Kent Nishimura | Bloomberg | Getty Images
Federal Reserve President Michelle Bowman said Thursday that she supports recent interest rate cuts but doesn’t think further cuts are necessary.
Inflation remains “uncomfortably above” the Fed’s 2% target, Bowman said in a speech to California banking officials who are part monetary policy and part regulatory. He said his concerns about this led him to believe that the quarter-point cut in December should be the last. One is for the current cycle.
“I supported the December policy action because, in my view, it [Federal Open Market Committee’s] Bowman added that current policy rates are close to what she considers “neutral” levels that neither support nor constrain growth.
Although progress has been made, there are “upside risks to inflation,” Bowman added. The Fed’s preferred measure of inflation was 2.4% in November, but it was 2.8% excluding food and energy, a core measure that officials consider a better long-term indicator.

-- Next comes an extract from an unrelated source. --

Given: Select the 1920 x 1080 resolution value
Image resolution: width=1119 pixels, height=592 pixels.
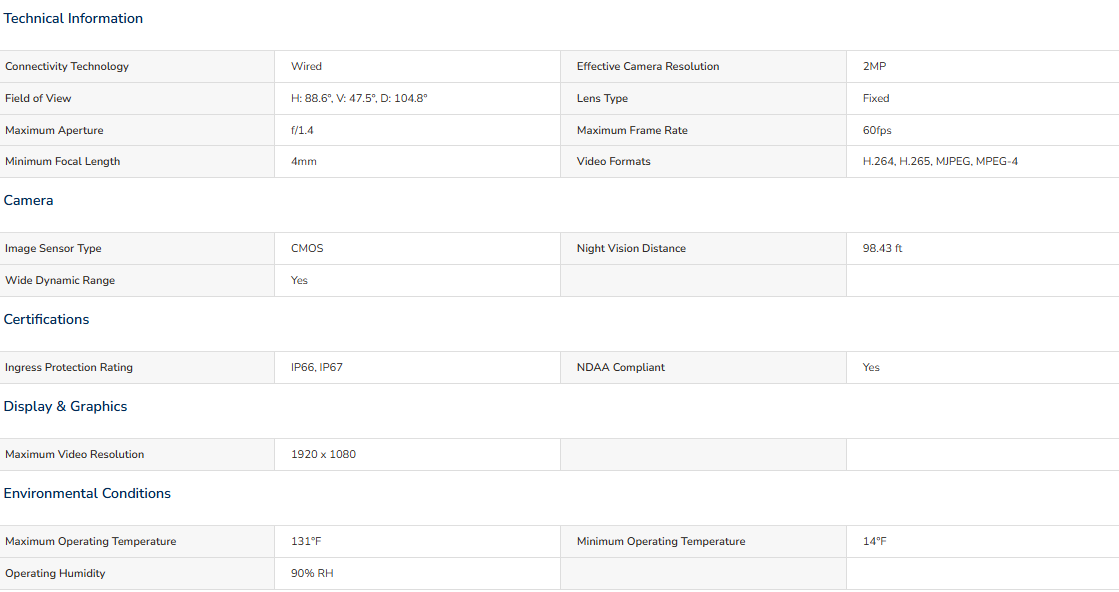Looking at the screenshot, I should click(x=323, y=454).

“Although inflation fell significantly in 2023, this progress appears to have stalled, with core inflation still uncomfortably above the committee’s 2% target last year,” Bowman said. added.
The remarks came a day after the FOMC released the minutes of its Dec. 17-18 meeting, and other members also expressed concern about the trajectory of inflation, with inflation heading towards 2%. The majority expressed confidence that they would return to the United States and eventually get there in 2027. The Federal Reserve cut all major borrowing rates from September to December.

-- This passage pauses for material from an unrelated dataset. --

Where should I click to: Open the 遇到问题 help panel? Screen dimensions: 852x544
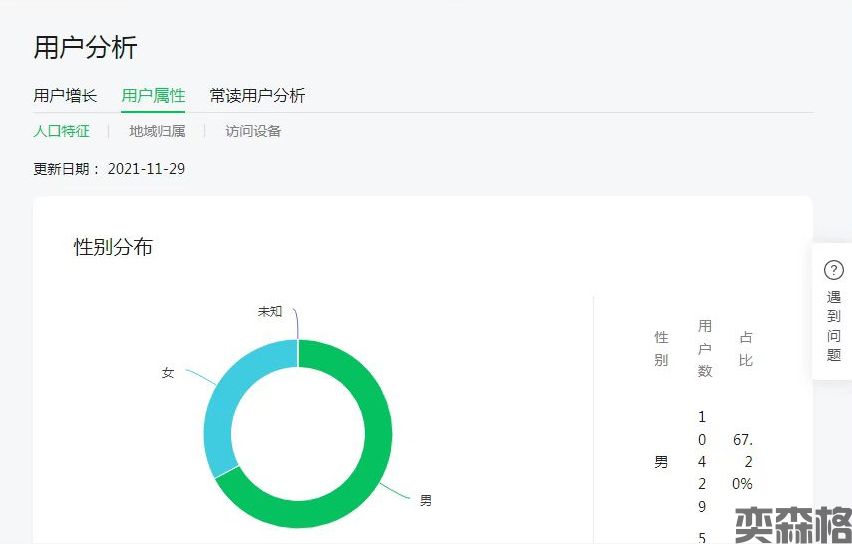pos(833,326)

In fact, other Fed speakers this week took a contrary view to Ms. Bowman, who is generally considered one of the committee’s more hawkish members, suggesting that she is against inflation control, including raising interest rates. This means that they prefer a more proactive approach.
Governor Christopher Waller took a more optimistic view of inflation in a speech in Paris on Wednesday, saying that while imputed or estimated prices reflected in inflation data are keeping interest rates high, observed prices are He said that this shows that the rate is moderate. He expects the Fed’s key interest rate, currently in the 4.25% to 4.5% range, “will be appropriate for further cuts.”

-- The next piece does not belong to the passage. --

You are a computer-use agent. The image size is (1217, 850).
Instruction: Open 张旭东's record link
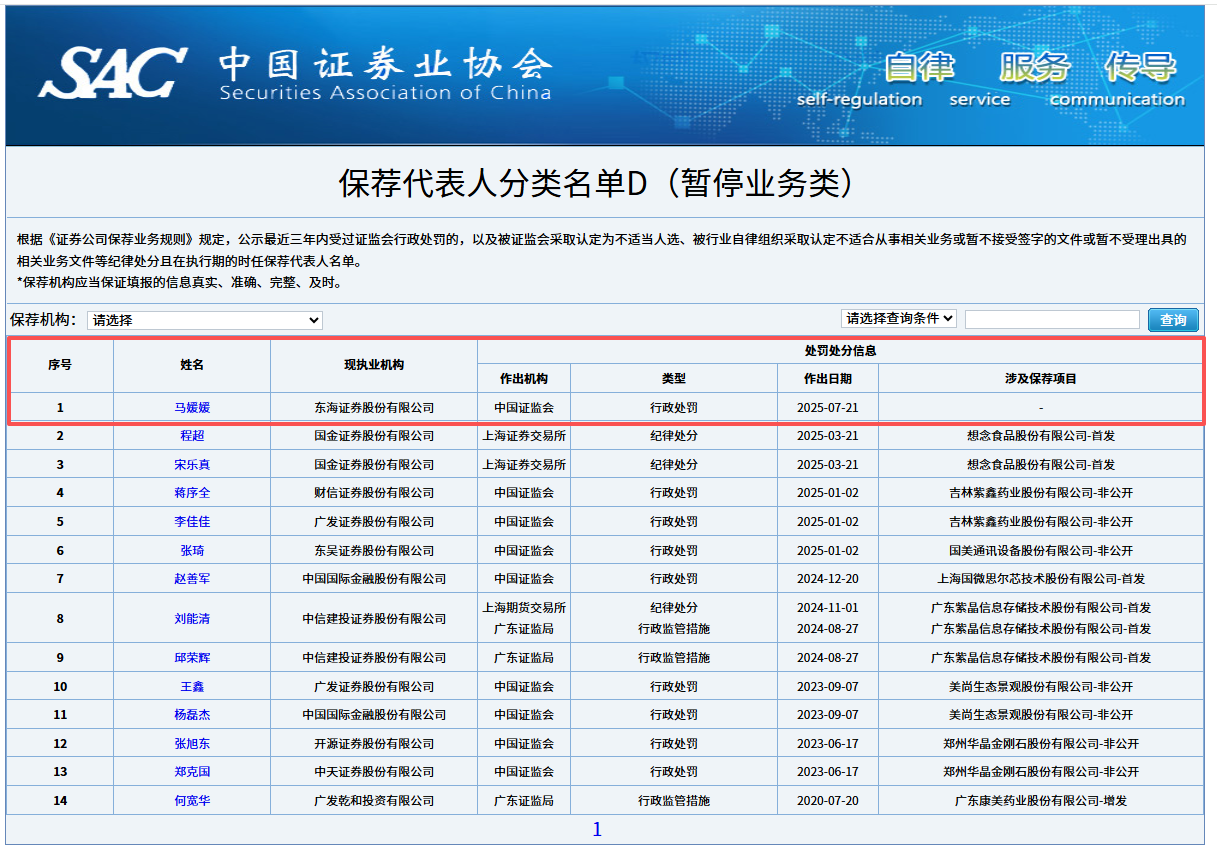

Earlier Thursday, Boston District President Susan Collins and Philadelphia District President Patrick Harker both expressed confidence that the Fed could cut interest rates this year, if at a slower pace than previously thought. The FOMC in December had priced in a rate cut of two quarter points this year, as opposed to the four quarter point cut expected at its September meeting.
Still, as president, Bowman is a permanent vote on the FOMC and will have a say in policy this year. She is also considered one of the top candidates to be named vice chairman of the Banking Industry Oversight Commission after President-elect Donald Trump takes office later this month.
Regarding the incoming administration, Bowman advised his colleagues not to “prejudge” what President Trump will do on issues like tariffs and immigration. Minutes from December’s meeting showed that officials were concerned about how the initiative would affect the economy.
At the same time, Bowman expressed concern that policies will become too lenient. He cited solid gains in the stock market and rising U.S. Treasury yields as signs that interest rates are suppressing economic activity and keeping inflation in check.
“Given these considerations, we continue to favor a cautious and gradual approach to policy adjustments,” he said.